I think there have been many Malaysians who have fallen sick by being in contact with such cases.  

Remember that all those who tested positive are isolated.  MOH doesn’t care whether you are mildly sick, or show no symptoms – their standard is the testing result.

Given the above, it means that the general public falling sick and who have not come into contact with known clusters are catching it from the various “shades of asymptomatic” cases who have not been tested and are walking around. 

What to do?  It is actually down to MOH 

Given its current “excess” testing capacity, MOH should change its testing protocol to have a wider random testing programme so that it can catch such cases.

It will probably be less cost-effective than the current targeted testing, but why let the capacity go to waste.  Especially considering that it also cost the country to treat the sick; and think of the social-economic cost of having continuous daily cases.

But I would suggest that the random test can be narrowed.

When market research companies do a survey, they don’t simply contact people randomly.  They actually try to establish a profile of the population to be studied eg by age, by sex, and then devise a random survey programme where the number of people surveyed bears some relationship to the numbers in each population segment.  It reduced that numbers to be surveyed yet provide some statistical accuracy. 

As we already know the risk groups, it should not be too difficult for MOH to adopt this idea. 
  • Foreign workers living in their own quarters can be one segment
  • We can leave out the domestic maids
  • Those working in enforcement can be another segment
  • etc
My point is that the testing strategy should change with the changing environment.


Kawasaki

Designed by Freepik  OK, I am being facetious

I also learned a bit more about Covid 19 risks to children.

First, there is the Kawasaki disease.
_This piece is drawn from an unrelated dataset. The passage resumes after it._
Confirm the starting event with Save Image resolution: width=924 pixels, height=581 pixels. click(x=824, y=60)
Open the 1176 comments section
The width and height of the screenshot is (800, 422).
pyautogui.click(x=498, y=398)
This is a rare syndrome that affects young children and which damages the coronary artery so that as the child grows the artery doesn’t grow with them reducing the amount of blood supply to the heart.
Then there is the other PIMS (pediatric inflammatory multi-system syndrome). I understand that the Kawasaki disease is a sub-set of this and the other PIMS differs from Kawasaki in that they don't have the heart problem. 

OK, I know that there is still more research to link these sicknesses to Covid 19.

But it does raise concern as we are opening up kindergartens and schools.

My grandkids are in Singapore and they just went back to school on Mon.  They wear face shields as one of the SOP.   Before the lockdown, the school was already taking the temperature daily of everyone who walks into the school compound. 

Now they have this mask and the children are seated apart – social distancing.

You and I know that children are most likely to misbehave.  So I don't know how long the novelty of wearing masks and face shields with last before they take them off when the teacher is not looking.  We all know that teachers cannot have their eyes on the kids 100% of the time.

The only good (?) thing about this kids' problem is that it is very rare and given that only a small % of children get Covid 19, it is even rarer.  

I came across an article citing a French report that fewer than 2 out of 100,000 children would be expected to have PIMS.  There is another article saying that PIMS appears most common in children of African descent and this could be related to social or living conditions or genetic vulnerability.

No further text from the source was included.